Ce mot est pur françois, & n’est pas bien vieux. On ne le trouve point avant le XIIe siècle. Comme on se servoit du latin dans les Actes publics, on y trouve Bolendegarius, ou Bolengarius. Ménage le dérive de polentarius. Du Cange croit qu’il vient de ce qu’en pétrissant la farine, on la tourne en globe, ou en boule, & on l’arrondit en pain. Caseneuve le tire de buccellarius ; mais il avoue que ce n’est là qu’une simple conjecture qu’il n’avance qu’au hasard. Il se fonde sur ce que Constantin Porphyrog. De Themat. Tom. VI, dit que celui qui a la garde du pain dans les armées s’appelle Βουκελλάριος, Buccellaire ; il ajoute que buccellarius est formé de buccellus, viande de figure ronde : & Cellarius, qui garde le pain. D’où il conclut que de même les Anciens avoient fait de buccellus, ou buccella, le mot buccellatum, pour signifier ce que nous appelons du pain de munition : on aura bien pû du même mot faire Buccelliger, porteur de pain, & de là Boulenger, & que Boulenger de Buccelliger, n’est pas moins vraisemblable, que verger de viridarium. Pithou le tire comme Ménage de pollix, pollenta, pollentarius, bollentarius, bollengarius, Boulanger. Cette étymologie paroît la meilleure. Celle de M. Du Cange ne laisse pas d’être probable, parce que, comme il l’a remarqué, il y a d’anciens titres où ils sont appelés Boulens. Mais celle de Guichard, qui prétend qu’il vient du Chaldéen גבל, gibbel, pinsere, & גבל, gebal, pistor, & en transposant les radicales בלג, belag, d’où Boulanger a été formé : celle-là, dis-je, est tirée de trop loin.

Boulanger de Camp. On nomme ainsi des serges drapées, de demi-aune de large, qui se fabriquent dans quelques endroits du Poitou, & particulièrement à Breuil & à Barez.

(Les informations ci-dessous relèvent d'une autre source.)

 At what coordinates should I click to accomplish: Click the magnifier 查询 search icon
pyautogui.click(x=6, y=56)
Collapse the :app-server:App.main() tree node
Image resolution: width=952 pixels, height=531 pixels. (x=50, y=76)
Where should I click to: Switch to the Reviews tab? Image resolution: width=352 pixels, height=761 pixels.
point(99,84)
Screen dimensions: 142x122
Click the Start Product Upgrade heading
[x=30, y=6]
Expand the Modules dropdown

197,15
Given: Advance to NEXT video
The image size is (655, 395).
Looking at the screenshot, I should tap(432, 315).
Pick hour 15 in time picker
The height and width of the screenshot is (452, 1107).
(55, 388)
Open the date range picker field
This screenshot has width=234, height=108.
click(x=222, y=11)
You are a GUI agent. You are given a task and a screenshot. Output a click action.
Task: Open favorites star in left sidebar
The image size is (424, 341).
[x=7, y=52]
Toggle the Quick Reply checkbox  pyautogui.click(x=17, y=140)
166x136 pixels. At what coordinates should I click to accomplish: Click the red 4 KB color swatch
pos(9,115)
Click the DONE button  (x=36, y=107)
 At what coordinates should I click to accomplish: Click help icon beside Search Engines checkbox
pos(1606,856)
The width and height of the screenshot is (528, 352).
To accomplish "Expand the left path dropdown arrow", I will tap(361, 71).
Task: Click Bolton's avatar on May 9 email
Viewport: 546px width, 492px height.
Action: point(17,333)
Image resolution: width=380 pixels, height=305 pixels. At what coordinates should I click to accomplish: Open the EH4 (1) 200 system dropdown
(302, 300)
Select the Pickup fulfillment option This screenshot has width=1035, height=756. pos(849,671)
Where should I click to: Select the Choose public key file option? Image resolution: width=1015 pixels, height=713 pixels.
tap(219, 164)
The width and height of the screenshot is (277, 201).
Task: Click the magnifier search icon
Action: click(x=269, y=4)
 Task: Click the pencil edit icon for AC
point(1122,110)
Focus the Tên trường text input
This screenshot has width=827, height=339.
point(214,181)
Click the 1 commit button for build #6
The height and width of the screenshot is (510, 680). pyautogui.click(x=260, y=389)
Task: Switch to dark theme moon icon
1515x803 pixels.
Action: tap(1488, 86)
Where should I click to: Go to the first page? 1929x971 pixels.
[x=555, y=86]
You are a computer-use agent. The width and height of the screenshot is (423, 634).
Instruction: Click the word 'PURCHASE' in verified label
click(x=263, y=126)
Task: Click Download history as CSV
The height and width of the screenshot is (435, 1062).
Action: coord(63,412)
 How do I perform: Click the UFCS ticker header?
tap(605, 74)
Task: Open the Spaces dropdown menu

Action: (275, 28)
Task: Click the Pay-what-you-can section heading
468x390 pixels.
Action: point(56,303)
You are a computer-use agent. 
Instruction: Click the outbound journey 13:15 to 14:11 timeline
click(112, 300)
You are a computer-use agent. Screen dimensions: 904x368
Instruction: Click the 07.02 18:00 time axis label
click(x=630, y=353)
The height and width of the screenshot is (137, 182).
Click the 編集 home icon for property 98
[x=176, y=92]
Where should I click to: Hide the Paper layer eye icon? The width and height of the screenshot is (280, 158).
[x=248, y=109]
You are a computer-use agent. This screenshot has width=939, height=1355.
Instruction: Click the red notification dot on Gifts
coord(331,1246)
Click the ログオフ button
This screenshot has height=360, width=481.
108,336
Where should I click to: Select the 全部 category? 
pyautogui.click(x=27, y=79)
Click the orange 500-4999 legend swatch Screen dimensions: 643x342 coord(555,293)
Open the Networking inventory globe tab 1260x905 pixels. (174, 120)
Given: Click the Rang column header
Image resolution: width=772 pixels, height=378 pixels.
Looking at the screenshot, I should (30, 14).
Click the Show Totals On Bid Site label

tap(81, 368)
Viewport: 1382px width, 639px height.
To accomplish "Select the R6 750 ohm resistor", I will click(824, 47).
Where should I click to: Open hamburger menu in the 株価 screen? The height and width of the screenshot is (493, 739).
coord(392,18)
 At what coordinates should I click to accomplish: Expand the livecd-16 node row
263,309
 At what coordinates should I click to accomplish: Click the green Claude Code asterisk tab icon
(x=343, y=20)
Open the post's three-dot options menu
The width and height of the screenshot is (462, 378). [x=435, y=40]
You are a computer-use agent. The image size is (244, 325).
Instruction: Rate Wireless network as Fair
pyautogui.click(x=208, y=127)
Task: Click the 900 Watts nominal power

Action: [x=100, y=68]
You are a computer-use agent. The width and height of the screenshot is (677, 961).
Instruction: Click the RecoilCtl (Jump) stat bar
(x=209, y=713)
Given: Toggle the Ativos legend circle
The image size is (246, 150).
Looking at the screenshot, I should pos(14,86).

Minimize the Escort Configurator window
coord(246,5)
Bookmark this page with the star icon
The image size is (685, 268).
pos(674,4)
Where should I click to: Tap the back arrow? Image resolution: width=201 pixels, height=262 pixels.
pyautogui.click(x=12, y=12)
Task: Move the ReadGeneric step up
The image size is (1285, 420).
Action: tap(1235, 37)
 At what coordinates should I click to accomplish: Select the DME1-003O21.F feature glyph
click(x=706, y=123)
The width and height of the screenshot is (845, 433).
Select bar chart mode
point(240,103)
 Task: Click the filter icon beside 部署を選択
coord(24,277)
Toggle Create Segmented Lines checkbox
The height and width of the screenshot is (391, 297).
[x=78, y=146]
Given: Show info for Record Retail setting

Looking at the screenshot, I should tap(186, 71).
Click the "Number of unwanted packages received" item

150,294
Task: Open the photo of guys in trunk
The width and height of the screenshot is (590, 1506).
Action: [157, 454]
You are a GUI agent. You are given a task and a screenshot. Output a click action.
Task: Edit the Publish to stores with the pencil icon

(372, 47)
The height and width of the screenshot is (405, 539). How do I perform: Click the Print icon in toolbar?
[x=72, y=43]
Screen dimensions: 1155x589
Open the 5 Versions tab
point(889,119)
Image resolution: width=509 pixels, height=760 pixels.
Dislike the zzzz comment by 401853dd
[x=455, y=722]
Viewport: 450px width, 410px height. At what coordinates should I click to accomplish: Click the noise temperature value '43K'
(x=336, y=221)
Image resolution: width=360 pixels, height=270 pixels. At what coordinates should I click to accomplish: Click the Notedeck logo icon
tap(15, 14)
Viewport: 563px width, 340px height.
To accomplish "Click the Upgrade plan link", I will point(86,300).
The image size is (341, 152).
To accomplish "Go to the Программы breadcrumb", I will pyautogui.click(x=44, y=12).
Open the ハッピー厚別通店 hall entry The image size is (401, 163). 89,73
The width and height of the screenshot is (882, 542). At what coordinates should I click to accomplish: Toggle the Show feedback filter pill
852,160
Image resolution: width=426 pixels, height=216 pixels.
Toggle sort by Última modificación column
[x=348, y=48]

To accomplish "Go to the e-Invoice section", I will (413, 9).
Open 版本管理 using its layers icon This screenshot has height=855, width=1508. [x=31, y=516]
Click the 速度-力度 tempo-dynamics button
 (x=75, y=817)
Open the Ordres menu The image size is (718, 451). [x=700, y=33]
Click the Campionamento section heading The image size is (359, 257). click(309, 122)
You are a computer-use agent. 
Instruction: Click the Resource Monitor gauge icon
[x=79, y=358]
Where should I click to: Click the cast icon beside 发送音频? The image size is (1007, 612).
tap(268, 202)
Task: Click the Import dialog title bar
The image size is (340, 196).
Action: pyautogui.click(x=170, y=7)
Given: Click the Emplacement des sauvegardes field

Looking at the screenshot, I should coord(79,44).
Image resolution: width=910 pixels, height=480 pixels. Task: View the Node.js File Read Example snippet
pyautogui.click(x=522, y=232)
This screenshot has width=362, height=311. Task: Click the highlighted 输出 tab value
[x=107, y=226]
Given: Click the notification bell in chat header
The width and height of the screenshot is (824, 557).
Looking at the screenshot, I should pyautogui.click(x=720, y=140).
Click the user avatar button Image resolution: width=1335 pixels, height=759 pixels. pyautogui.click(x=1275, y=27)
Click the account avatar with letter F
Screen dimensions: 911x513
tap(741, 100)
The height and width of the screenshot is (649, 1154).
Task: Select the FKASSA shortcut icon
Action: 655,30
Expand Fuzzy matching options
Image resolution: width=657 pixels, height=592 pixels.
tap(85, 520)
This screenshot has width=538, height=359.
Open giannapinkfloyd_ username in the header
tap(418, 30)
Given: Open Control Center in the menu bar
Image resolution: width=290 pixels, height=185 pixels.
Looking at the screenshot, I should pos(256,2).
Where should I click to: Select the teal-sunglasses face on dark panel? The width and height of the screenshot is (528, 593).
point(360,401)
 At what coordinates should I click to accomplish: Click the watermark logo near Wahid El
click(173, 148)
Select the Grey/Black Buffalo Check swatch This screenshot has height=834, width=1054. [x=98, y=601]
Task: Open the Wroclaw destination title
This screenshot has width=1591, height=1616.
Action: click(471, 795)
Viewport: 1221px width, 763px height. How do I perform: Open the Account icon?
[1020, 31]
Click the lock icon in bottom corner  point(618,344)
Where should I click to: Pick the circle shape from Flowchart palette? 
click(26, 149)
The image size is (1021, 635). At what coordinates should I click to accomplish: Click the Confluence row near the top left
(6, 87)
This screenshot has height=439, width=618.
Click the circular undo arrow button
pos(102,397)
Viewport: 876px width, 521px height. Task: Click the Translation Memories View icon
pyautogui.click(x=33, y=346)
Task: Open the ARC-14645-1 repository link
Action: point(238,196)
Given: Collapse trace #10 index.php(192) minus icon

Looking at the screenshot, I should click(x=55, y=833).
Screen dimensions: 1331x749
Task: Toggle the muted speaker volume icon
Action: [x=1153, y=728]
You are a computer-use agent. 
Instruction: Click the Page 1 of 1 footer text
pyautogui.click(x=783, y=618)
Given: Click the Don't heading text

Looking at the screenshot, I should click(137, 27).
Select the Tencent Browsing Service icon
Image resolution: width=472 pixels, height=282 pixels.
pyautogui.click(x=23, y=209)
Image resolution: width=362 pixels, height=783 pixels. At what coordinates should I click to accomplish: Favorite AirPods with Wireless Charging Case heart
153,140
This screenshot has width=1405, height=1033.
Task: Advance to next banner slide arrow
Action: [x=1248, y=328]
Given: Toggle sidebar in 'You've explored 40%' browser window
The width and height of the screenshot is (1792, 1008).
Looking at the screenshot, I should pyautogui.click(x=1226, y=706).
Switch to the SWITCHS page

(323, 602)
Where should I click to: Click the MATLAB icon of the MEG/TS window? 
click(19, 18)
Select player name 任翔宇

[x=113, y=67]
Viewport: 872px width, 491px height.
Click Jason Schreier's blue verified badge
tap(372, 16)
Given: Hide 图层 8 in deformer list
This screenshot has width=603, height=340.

On les nomme Boulanger, du nom de l’Ouvrier qui en a le premier établi la fabrique ; & de Camp, parce qu’elles sont toutes de laines Espagnoles de Campo.

BOULANGER. v. a. Pétrir la farine, & en faire du pain. Farinam subigere. Un garçon qui boulange bien. Ce mot n’est guère usité que chez les Boulangers.

BOULANGÉ, ÉE. part. Du pain bien boulangé.